Alessandro Malomo (born 12 April 1991) is an Italian footballer who plays as a centre-back but sometimes as right-back for club Guidonia.

==Club career==
Born in Rome, Italian capital, Malomo started his career at A.S. Roma. In August 2010 he left Roma's Primavera under-20 team and signed by Hellas Verona F.C. He only made a handful appearances.

===Prato===
In January 2011 he was farmed to Prato in co-ownership deal Prato. Despite only 8 appearances in the fourth division, he played 3 out of 4 possible matches in promotion play-offs. Prato lost the playoffs to Carrarese but later promoted to fill the vacancy in the third division.

===AlbinoLeffe===
The co-ownership deal was renewed on 24 June but in July he was signed by Serie B club AlbinoLeffe for €100,000 from Prato, and the capital club retained the remain 50% registration rights after the transaction.
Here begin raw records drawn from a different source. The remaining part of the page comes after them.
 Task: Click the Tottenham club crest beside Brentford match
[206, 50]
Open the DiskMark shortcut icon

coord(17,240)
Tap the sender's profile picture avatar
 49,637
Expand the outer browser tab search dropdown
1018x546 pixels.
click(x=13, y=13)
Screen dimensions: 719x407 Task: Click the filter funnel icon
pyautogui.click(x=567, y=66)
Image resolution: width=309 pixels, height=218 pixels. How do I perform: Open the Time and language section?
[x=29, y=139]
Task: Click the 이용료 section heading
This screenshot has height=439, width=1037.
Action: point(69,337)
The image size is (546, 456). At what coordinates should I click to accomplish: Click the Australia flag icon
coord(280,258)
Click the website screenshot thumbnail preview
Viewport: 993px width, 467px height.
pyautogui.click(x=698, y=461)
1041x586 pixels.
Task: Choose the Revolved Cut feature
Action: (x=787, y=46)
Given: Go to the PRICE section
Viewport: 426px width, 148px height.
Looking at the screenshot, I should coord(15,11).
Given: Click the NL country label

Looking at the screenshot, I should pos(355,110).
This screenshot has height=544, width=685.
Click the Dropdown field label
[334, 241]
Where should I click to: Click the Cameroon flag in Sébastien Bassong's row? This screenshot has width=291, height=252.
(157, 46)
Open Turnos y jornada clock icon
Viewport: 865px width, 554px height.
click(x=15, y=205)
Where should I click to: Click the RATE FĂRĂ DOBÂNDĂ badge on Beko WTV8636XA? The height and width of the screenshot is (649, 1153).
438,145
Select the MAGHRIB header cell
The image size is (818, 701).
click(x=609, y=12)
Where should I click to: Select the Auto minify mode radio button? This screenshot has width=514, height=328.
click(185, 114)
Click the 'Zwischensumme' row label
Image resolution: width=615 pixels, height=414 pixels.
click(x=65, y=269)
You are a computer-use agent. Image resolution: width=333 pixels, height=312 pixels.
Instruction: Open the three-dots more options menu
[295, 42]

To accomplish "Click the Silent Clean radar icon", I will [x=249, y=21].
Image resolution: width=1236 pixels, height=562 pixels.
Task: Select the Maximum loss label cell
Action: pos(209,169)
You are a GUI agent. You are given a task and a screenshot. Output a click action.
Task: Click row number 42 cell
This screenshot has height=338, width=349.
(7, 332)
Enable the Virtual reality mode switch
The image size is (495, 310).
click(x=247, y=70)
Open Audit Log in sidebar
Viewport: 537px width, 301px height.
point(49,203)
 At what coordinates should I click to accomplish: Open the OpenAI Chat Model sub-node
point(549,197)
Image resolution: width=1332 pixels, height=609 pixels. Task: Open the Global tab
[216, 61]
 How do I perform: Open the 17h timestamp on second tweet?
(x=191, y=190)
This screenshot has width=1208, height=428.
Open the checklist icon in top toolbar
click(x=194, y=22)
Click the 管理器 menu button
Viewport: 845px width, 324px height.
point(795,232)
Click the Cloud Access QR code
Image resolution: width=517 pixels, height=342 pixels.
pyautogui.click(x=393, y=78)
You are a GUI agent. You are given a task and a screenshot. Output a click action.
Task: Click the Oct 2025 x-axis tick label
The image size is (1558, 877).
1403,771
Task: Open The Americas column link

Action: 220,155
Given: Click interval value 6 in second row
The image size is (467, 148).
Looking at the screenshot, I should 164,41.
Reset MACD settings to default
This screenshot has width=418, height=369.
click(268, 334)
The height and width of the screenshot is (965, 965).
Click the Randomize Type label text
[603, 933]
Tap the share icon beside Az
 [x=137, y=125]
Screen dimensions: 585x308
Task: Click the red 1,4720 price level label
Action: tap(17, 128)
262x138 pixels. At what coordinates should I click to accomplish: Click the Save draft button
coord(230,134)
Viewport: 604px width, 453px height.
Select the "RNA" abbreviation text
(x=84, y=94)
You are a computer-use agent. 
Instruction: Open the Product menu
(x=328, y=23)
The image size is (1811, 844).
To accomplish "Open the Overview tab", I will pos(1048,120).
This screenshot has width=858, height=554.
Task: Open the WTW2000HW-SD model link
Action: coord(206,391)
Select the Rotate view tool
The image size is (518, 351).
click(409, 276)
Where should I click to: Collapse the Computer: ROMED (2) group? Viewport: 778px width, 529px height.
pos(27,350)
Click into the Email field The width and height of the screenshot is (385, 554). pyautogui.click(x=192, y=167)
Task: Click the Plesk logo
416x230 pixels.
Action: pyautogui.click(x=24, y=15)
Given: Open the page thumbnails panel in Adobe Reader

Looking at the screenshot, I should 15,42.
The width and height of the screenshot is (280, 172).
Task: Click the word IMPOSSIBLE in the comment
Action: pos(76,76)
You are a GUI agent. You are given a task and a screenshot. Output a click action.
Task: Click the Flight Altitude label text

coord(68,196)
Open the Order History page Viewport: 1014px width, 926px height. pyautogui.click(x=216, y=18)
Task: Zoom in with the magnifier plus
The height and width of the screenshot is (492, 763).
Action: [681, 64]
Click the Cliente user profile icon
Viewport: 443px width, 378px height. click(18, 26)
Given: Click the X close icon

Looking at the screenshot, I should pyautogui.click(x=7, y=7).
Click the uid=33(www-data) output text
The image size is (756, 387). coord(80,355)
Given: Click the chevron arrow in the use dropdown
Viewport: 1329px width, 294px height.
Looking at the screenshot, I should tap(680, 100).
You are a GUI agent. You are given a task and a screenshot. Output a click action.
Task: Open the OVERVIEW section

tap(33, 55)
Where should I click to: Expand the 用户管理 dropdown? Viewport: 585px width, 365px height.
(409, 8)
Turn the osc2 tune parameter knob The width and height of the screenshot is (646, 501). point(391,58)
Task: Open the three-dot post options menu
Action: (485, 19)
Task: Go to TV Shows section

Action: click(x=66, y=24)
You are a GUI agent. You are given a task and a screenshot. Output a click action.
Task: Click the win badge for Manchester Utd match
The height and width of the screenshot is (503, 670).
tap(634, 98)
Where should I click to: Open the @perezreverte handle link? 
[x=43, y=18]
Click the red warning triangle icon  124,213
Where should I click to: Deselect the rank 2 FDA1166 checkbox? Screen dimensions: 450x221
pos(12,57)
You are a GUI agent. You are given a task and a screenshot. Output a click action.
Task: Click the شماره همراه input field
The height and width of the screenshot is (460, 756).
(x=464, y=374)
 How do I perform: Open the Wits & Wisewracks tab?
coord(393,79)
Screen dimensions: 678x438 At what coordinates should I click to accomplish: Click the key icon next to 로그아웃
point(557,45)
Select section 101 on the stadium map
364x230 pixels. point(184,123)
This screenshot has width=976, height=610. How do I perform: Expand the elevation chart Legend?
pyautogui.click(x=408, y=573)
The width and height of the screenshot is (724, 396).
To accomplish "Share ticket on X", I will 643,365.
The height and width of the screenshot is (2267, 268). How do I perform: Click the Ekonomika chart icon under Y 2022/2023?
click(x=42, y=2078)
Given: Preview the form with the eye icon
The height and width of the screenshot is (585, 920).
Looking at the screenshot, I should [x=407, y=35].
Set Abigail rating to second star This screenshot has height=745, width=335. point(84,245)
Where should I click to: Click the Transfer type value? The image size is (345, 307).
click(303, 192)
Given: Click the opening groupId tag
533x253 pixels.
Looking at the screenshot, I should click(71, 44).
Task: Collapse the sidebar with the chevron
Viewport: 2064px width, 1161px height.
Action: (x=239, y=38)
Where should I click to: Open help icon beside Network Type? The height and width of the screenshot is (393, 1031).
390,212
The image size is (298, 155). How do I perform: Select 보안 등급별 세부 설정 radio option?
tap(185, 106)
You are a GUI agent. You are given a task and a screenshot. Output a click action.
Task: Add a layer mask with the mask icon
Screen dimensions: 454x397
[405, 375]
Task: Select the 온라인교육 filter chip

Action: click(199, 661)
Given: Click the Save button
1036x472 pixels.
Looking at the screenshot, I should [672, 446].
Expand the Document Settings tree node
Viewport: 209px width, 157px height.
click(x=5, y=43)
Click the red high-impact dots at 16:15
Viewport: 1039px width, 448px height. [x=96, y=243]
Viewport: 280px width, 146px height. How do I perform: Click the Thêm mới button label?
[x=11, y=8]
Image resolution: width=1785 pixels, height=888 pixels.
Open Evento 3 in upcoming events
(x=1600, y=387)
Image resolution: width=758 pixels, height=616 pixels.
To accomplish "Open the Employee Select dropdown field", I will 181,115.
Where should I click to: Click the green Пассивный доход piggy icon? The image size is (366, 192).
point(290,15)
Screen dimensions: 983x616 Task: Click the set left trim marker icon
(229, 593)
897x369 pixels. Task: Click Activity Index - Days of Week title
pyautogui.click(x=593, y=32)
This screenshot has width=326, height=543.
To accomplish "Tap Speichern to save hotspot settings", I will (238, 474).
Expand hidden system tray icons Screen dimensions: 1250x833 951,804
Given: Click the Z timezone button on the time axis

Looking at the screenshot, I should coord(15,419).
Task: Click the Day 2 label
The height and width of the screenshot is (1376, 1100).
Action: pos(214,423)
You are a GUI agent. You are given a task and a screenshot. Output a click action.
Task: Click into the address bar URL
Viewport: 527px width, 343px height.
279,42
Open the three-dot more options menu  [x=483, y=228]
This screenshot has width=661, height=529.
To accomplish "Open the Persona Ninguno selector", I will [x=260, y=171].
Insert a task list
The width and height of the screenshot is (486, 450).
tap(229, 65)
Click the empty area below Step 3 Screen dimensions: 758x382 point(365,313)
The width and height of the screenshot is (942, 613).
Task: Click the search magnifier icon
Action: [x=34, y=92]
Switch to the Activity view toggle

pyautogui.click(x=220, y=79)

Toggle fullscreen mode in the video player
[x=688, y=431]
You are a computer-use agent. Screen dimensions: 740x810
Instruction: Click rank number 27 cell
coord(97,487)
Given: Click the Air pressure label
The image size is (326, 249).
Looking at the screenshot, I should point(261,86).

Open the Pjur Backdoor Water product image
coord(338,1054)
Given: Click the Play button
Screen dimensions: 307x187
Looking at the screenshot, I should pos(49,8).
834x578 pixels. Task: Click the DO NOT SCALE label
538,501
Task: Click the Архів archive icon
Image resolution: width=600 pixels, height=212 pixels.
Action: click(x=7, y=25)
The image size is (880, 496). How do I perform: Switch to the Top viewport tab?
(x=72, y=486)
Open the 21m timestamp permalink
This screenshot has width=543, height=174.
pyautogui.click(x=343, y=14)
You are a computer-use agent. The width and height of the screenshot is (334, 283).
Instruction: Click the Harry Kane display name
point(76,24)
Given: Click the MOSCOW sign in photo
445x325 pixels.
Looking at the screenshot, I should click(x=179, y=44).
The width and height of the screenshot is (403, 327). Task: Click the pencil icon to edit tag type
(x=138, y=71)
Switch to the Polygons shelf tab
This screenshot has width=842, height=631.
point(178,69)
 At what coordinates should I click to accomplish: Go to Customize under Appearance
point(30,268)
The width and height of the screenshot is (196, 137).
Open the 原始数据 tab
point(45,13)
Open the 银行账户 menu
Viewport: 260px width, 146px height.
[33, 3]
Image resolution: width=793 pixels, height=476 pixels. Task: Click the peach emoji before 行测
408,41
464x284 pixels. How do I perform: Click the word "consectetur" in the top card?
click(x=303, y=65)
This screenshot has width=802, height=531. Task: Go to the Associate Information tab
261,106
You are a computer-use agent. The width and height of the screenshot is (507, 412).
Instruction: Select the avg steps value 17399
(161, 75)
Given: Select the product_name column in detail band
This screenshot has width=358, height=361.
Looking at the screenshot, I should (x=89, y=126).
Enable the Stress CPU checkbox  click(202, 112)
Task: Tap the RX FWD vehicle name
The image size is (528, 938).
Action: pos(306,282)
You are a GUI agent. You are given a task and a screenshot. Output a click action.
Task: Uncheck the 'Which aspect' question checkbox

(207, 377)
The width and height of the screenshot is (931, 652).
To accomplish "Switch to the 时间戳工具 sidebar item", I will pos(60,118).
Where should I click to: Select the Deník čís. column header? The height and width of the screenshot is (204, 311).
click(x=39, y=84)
Malomo made his debut in the first match of 2011–12 Serie B, losing to Cittadella as centre-back.

===Roma return===
After AlbinoLeffe relegated and heavily penalized for up coming 2012–13 season due to 2011–12 Italian football scandal, Roma bought back Malomo for €250,000 on 22 June 2012.

===Prato return===
On 29 August Malomo returned to Prato in co-ownership with Roma, for just €50. Former Leffe team-mate Andrea Beduschi also sold to the same club in co-ownership deal. In June 2013 Roma gave up the remain 50% registration rights for free.

===Pavia===
On 15 July 2012 Malomo joined to Pavia with his teammate Alessandro Corvesi.

=== Venezia ===
In the summer of 2016 it was bought by Venezia.

===Südtirol===
In October 2020, he joined F.C. Südtirol as a free agent.

===Foggia===
On 20 July 2022, Malomo joined Foggia on a two-year contract.

===Triestina===
On 4 January 2023, he returned on loan to Triestina, with Triestina holding an obligation to buy his rights in case the club avoided relegation from Serie C in the 2022–23 season. Triestina stayed in Serie C and the transfer became permanent. On 28 August 2024, Malomo's contract with Triestina was terminated by mutual consent.

== International career ==
Malomo received his first call-up from Italy national teams system in 2008, for a U-19 training camp. He was surprisingly received a call-up from U-21 team in March 2009, for the fourth round of 2009–10 Four Nations Tournament. The tournament usually played by U-20 but Pierluigi Casiraghi used the match to prepare for the final round of 2009 U-21 Euro, selecting junior players (player born in 1988 or after) for that round (players born in 1986 or after were eligible). Malomo did not play that match nor in the final round. He remained in Massimo Piscedda's U-19 team in 2009–10 season, which he played the friendly against Denmark in September. However, he only able to play the next match in April, replacing injured Albertazzi. Malomo did not play any match in U-19 qualifying in November 2009 but played twice in the elite round in May 2010. He also played in the finals, both replacing Andrea Adamo. In 2010–11 season, he was promoted to U-20 team (the feeder team of U-21 team) and played the first 3 rounds of 2010–11 Four Nations Tournament. After signed by a Serie B team, he was picked by Piscedda for Italy under-21 Serie B representative team against Russian First League Selection in November, winning 2–1.